Chile stocks slump

13 Aug, 2006

Chilean stocks fell from the previous session's two-month high in sluggish trade on Friday as investors waited for final earnings reports. The all-market IGPA index slipped 0.35 percent to 9,985.12 points, while the blue chip IPSA index fell 0.59 percent to 2,142.11, preliminary closing figures showed.
"We're still waiting for quarterly reports. I think attention is on that and on the weekend," said Rodrigo Cristi, an analyst with the Alfa brokerage. Next Tuesday is a market holiday in Chile and many people plan to take off Monday as well. No 1 supermarket chain D&S led retailer declines as its stock fell 1.89 percent to 143.49 pesos a share.
On Thursday D&S reported first half profit down 33 percent compared to last year, which was in line with market expectations. But in a conference call the firm said the financial results in July would be worse than expected.
Stock in steel and ore producer CAP fell 1.83 percent to 6,960 pesos a share in light trade. The company reported first-half net profit down 49 percent on Monday, but interest by minority shareholder Mitsubishi Steel in expanding its stake in CAP boosted share prices early in the week. Sugar producer Iansa slid 3.33 percent to 98.60 pesos a share.

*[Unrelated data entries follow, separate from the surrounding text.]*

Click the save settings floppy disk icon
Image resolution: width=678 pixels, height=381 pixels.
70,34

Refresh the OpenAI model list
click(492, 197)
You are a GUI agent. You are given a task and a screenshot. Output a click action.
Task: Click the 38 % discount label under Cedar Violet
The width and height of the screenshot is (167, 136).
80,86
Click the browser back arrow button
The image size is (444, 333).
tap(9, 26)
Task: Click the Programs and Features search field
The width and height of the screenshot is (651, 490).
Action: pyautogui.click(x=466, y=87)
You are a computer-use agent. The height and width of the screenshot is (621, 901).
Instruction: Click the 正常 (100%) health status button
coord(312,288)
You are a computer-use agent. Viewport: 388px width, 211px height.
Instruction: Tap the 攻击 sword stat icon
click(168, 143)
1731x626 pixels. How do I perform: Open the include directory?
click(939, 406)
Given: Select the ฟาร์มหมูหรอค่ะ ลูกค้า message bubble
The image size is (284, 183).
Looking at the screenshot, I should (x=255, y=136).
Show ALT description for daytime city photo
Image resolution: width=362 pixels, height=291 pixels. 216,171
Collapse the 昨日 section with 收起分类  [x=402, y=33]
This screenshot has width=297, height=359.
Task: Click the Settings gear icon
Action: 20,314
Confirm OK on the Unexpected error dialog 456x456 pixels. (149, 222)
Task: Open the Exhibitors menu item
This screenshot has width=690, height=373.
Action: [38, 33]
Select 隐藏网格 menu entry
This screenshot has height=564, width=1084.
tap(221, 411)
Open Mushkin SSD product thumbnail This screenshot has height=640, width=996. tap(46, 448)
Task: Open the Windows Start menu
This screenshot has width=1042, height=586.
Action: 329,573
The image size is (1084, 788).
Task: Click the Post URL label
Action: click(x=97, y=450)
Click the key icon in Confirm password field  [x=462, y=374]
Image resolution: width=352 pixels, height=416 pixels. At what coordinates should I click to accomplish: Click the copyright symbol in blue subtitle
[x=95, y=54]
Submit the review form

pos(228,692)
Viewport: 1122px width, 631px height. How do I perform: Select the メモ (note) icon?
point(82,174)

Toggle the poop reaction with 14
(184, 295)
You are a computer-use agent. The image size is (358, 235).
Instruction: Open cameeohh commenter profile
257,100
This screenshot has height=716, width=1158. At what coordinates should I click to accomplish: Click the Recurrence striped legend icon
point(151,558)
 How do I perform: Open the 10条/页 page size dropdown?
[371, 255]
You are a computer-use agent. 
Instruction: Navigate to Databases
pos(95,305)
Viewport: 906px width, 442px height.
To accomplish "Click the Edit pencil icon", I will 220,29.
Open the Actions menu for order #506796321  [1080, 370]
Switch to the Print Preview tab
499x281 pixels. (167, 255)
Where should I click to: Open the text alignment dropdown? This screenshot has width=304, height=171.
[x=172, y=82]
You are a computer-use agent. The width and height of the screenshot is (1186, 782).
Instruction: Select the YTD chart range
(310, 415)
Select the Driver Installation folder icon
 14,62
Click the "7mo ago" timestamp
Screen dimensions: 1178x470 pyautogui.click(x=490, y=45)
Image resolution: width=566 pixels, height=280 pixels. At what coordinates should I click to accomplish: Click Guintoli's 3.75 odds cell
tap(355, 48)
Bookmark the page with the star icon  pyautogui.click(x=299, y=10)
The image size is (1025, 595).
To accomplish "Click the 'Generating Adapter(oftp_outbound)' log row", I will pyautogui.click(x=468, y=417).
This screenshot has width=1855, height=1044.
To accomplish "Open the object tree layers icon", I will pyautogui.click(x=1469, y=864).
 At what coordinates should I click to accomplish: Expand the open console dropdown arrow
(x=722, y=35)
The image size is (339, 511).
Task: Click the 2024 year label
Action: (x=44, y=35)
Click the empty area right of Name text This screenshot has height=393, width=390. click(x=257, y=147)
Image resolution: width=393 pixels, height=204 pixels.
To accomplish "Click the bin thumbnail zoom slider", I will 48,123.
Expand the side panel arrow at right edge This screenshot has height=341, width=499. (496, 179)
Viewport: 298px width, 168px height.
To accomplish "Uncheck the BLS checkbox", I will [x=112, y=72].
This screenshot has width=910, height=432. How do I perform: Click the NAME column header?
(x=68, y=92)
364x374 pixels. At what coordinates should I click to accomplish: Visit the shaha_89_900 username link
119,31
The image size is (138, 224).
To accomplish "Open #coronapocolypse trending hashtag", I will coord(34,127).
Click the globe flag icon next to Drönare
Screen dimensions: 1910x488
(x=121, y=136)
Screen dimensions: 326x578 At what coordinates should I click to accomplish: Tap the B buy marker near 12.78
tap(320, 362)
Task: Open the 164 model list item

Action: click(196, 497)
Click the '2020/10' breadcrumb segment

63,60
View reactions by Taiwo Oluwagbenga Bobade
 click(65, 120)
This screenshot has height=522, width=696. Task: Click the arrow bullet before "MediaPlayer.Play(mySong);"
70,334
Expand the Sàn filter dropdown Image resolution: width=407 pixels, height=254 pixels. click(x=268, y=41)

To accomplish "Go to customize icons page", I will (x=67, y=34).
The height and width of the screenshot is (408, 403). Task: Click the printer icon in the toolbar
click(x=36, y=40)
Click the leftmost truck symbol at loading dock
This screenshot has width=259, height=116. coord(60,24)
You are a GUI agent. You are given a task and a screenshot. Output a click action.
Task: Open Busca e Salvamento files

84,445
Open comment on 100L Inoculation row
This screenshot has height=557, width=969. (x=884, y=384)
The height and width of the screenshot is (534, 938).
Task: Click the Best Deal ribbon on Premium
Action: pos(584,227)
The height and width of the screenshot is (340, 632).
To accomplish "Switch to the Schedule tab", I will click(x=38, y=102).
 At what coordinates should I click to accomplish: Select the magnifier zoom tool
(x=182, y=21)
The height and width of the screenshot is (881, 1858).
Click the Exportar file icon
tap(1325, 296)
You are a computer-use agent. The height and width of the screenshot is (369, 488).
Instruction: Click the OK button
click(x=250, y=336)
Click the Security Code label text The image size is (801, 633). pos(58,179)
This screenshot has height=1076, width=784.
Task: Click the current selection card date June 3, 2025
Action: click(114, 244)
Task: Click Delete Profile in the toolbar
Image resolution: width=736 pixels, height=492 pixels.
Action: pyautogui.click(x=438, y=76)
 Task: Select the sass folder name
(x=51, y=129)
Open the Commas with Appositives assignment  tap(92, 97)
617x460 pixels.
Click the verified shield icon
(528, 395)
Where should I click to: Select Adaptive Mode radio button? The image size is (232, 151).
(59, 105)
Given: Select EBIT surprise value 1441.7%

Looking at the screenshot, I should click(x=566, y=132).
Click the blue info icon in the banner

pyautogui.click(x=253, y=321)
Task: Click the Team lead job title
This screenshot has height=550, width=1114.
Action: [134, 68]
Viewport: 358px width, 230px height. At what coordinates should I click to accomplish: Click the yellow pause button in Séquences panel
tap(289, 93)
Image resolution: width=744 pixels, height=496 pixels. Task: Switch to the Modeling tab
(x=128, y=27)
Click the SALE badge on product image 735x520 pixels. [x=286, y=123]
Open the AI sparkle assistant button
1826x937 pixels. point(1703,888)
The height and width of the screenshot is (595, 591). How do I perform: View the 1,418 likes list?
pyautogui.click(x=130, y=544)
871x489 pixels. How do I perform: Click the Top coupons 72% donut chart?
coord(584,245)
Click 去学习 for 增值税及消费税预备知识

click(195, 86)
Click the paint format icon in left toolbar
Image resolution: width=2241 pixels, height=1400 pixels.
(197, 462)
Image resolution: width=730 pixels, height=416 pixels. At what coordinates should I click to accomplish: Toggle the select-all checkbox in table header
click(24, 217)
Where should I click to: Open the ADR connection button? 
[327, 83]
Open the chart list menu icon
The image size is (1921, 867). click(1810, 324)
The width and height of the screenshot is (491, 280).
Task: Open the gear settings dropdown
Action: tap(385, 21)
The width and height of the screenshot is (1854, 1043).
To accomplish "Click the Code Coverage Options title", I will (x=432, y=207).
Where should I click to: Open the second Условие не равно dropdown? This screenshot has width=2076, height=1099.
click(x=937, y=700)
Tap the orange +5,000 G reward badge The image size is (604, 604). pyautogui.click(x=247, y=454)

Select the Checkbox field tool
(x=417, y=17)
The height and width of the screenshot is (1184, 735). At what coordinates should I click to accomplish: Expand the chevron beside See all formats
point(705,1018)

The company reported a sharp increase in first half net profit on Wednesday, but said revenue was down 6.3 percent.
Iansa's stock price has fluctuated between 69.40 pesos and 150 pesos a share this year as investors speculated on the firm's participation in potential biofuels projects.
"There aren't going to be many people in the market on Monday," said Cristi. "And what happens locally on Wednesday will depend on what happens in foreign markets on Tuesday." On the foreign exchange market, the Chilean peso edged up 0.15 percent to close at 542.50/543.00 per dollar compared to Thursday's close at 543.30/543.80.
Traders said the peso was favoured by rises in regional benchmark currencies, the Brazilian real and the Mexican peso, and by profit-taking on recent strong dollar purchases on the local market.